Une lumière plus vivre que celle que filtrait sa fenêtre lui fit plisser les yeux lorsqu’elle ouvrit son espace privé au reste de l’appartement.

— Bonjour, bredouilla-t-elle en s’affalant sur son coussin.

Assis en face d’elle, ses deux esclaves sortirent de leur état de statue pour s’incliner. Avaient-ils attendu en silence tout ce temps ? N’allaient-ils pas lui adresser la parole, à présent ?

Tant pis.

Yue les imita, se laissant servir en silence. Le déjeuner se passa aussi vite que prévu, quoiqu’il lui parût long. Une fois repue, elle se leva, prête à retourner se coucher… mais se ravisa.

— Il vous arrive quoi ? les accabla-t-elle en une volteface. Vous vous comportez bizarrement, depuis le début du décan.

Une nouvelle fois, il lui sembla que Io Ruh se tétanisait et que Bard la considérait d’un regard distant.

— Nous sommes désolés si notre comportement déplait à notre mestresse, s’excusa-t-il.

— Tu t’entends parler ? se consterna Yue. Tu veux vraiment me faire croire qu’il se passe rien de bizarre ?

— Je ne veux rien faire croire à ma mestresse. J’essaie seulement de m’adresser à elle respectueusement.

— Oui, bah arrête, c’est bizarre. Et toi, ajouta-t-elle à l’adresse de Io Ruh, arrête de…

Yue s’interrompit, réalisant qu’elle était sur le point de la réprimander sur un coup de tête. Encore. Elle réévalua la situation sous cet angle. Ses esclaves essayaient-il de lui faire passer un message ? Un qui l’accuserait d’être devenue trop autoritaire pour se voir témoigner de la sympathie ?

Renonçant à tout forme de conversation, elle retourna s’isoler entre les panneaux de sa chambre.

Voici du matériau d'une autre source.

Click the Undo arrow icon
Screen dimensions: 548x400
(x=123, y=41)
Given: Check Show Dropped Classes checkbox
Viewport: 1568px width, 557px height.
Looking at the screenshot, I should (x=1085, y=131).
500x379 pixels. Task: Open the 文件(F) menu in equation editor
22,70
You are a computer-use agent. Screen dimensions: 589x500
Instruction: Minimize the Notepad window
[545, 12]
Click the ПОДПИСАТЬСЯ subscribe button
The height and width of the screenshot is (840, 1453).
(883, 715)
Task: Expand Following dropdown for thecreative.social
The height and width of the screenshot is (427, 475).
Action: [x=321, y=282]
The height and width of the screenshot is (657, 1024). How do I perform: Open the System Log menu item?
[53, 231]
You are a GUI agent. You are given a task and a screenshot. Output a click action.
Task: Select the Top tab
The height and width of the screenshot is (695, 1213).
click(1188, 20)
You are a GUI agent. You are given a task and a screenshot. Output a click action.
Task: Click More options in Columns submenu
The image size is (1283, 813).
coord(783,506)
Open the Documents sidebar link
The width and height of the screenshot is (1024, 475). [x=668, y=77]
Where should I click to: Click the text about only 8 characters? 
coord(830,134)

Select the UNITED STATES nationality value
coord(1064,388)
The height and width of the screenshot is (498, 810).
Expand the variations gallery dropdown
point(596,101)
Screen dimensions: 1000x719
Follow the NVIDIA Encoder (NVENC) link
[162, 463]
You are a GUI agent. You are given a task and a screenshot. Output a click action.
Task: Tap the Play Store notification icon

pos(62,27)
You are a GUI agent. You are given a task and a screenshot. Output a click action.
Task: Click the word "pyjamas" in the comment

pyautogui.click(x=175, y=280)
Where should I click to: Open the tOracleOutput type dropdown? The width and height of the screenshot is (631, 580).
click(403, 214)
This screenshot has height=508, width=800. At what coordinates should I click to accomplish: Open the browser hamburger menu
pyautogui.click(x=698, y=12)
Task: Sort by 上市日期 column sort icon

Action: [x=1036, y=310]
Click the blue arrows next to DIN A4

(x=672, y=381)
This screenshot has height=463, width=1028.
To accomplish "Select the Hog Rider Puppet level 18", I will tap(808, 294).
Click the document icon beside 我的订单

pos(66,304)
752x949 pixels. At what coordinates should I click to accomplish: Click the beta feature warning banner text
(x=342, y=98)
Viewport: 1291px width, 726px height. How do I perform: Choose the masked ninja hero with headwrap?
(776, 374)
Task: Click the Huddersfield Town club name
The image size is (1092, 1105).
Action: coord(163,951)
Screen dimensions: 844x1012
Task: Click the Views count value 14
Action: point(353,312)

Le visage de Io Ruh restait pâle d’effroi depuis une demi-heure. Débarrasser la table, laver la vaisselle et préparer leur en-cas de la mi-journée ne l’avait pas aidé à surmonter l’angoisse de leur confrontation avec Yue. Bard hésitait entre tenter de la rassurer et lui laisser de l’espace pour se recomposer. Mentir à leur mestresse – tout du moins, lui cacher une vérité – lui coûtait beaucoup.

— J’ai eu peur que la mestresse insiste davantage, confessa-t-elle spontanément tandis qu’ils quittaient le cellier. Je ne sais pas si j’aurais été capable de le supporter.

— Je t’avais dit qu’elle trouverait étrange que j’arrête de l’appeler par son prénom, ne put-il s’empêcher de rappeler.

— Certes, mais je préfère je refuse de courir le risque que son prénom t’échappe au mauvais moment. Il fallait que tu perdes cette habitude avant aujourd’hui.

— Tu penses qu’un décan suffit à perdre une habitude ?

— Je ne peux que l’espérer. La vieille noblesse Li-Hore attache beaucoup d’importance aux convenances. Telle que tu me connais au quotidien, je pourrais passer pour insolentes aux yeux d’une familles conservatrice. Nous devons vraiment faire attentions au moindre de ne mot et au moindre de nos gestes.

— Je sais.

— Au moindre impair, nous risquons gros. Plus que chez Dame Ni He. Plus que n’importe où ailleurs.

— Oui, je sais.

— Nous devons vraiment…

— Io Ruh, la coupa-t-il. Je sais. Et de toute façon, il est trop tard pour refaire toute mon éducation. Alors respire et marche plus vite. Le commandant Klalade doit déjà nous attendre dehors.